On April 1, appellant filed a petition for rehearing of both of the dispositions made by the Commission on March 4. This petition the Commission denied on June 15. Compliably with its regulation, the Commission summarily dismissed the prayer that it reconsider its order denying review and, on the premise that an initial decision can be reheard only upon exceptions by an existing party, denied relief of that character. The noting of this appeal on July 14, within the statutory 30-day period from June 15 but beyond it when measured from March 4, is said to be fatally untimely.

Under the provisions of the Federal Communications Act,1 an appeal to this court may be taken by any “person who is aggrieved or whose interests are adversely affected by any order of the Commission granting or denying” certain applications 2 among which are those “for a construction permit or station license.” 3 Such an appeal can be taken only “by filing a notice of appeal with the court within thirty days from the date upon which public notice is given of the decision or order complained of.”4 Upon the filing of such notice, this court acquires “jurisdiction of the proceedings and of the questions determined therein.” 5 To resolve the present question, we must consider the interplay of these provisions with those prescribing the Commission’s review and rehearing procedures.

::::::::::

### Complete the following
1. Decide whether each statement agrees with the court excerpt above. Answer yes or no for each, and quote the words from the excerpt that settle it.
(a) The Commission denied the petition for rehearing on June 15.
(b) Under the Act, a notice of appeal must be filed within sixty days of public notice of the decision.
(c) The appellant filed the petition for rehearing on March 4.
2. List every distinct calendar date that appears in the court excerpt above.
3. Carry the court excerpt above forward, starting right after its final sentence.

::::::::::

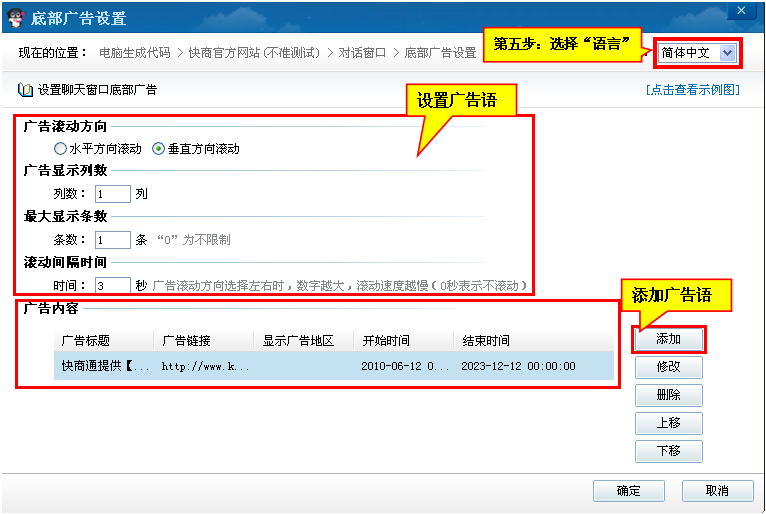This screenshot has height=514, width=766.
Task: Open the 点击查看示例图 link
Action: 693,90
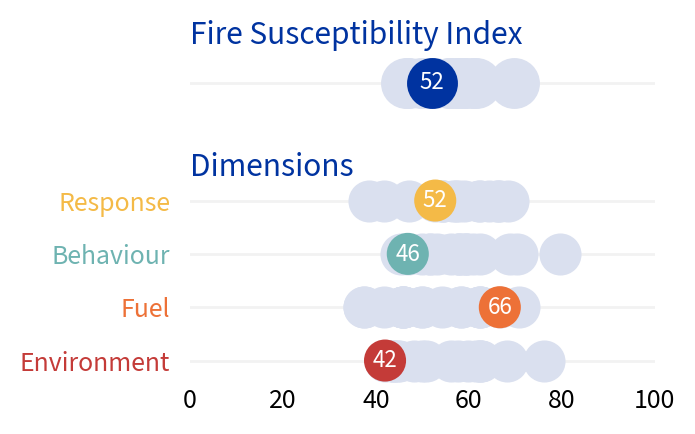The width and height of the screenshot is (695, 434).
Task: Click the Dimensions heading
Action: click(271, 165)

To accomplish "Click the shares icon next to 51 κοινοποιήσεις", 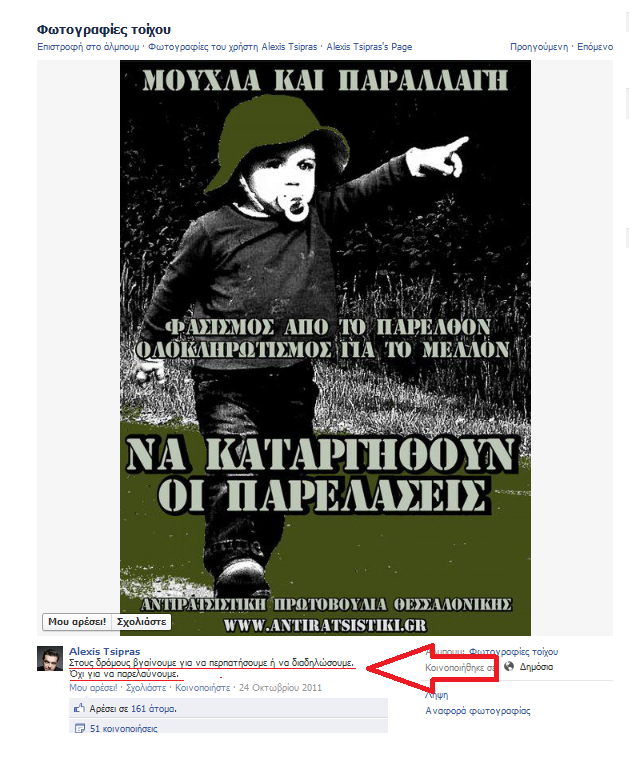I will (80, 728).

::::::::::

### Answers to the problems
1.
(a) Yes: "This petition the Commission denied on June 15."
(b) No: "within thirty days from the date upon which public notice is given of the decision or order complained of."
(c) No: "On April 1, appellant filed a petition for rehearing of both of the dispositions made by the Commission on March 4."

2. April 1, March 4, June 15, July 14

3.
The Commission is statutorily authorized to delegate functions to subordinate boards 6 whose unreviewed action matches that of the Commission.7 Any aggrieved person may, however, apply for review by the Commission, and the Commission may review on its own motion.8 An application for such a review is prerequisite to judicial review of any action taken pursuant to Commission delegation, and the period for an appeal therefrom commences “from thé date upon which public notice is given of orders disposing of all applications for review filed in any case.” 9

Additionally, by the legislation set forth below,10 Congress has also compre*620hensively provided for discretionary administrative rehearings at the instance of parties or non-parties. Any “order, decision, report, or action,” made or taken either by the Commission or its delegate, may be reheard at the instance of any “person aggrieved or whose interests are adversely affected thereby”. The filing of a petition for rehearing is a condition precedent to any judicial review sought by one who “was not a party to the proceedings resulting in such order, decision, report, or action”. The petition to review must be filed within 30 days following public notice of the action complained of, and the time within which an appeal must be taken is measured “from the date upon which public notice is given of orders disposing of all petitions for rehearing filed with the Commission in such proceeding or case.”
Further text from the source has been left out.